Italian painter (1923–2005)

Giuseppe Ajmone (1923–2005) was a modern Italian painter.

==Biography==
Ajmone was born in Carpignano Sesia, and moved to Milan to study at the Brera Academy in 1941, under Achille Funi and Carlo Carrà.

In 1946, he signed on to a Manifesto del Realismo called Oltre Guernica (Beyond Guernica). He participated at an exhibition at the Galleria Bergamini of Milan and received an award at the First National Exhibition of Painting at Bellagio. In 1950, he participated at the 25th International exhibition at the Biennale of Venice. In 1951, he was awarded the Premio Senatore Borletti for young Italian painters.

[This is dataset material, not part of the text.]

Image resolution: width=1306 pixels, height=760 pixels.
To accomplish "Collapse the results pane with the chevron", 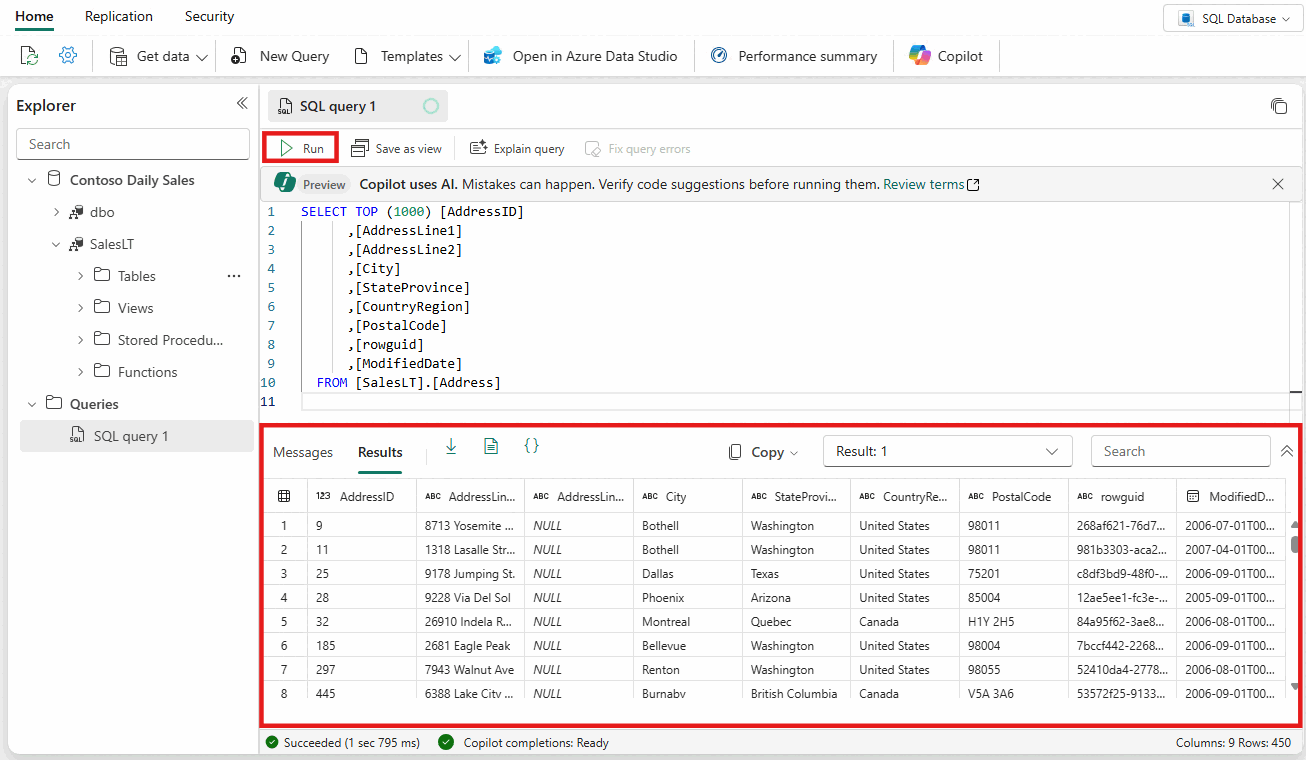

He often exhibited abroad, including at the Biennale di San Paolo del Brasile in 1951 and 1959; in 1959 at the Biennale Internazionale di Tokyo; in 1955 and 1958 at the Pittsburgh International Museum of Art; and in Copenhagen, Dortmund, Nuremberg, and Buenos Aires.

In 1945 he founded a journal in Novara titled "Numero", which subsequently relocated to Milan under the name "Numero – Pittura" (later "Pittura").

He was awarded the Compasso d'Oro in 1956.

He continued to exhibit until 2004. He painted both landscapes and semi-abstract figures.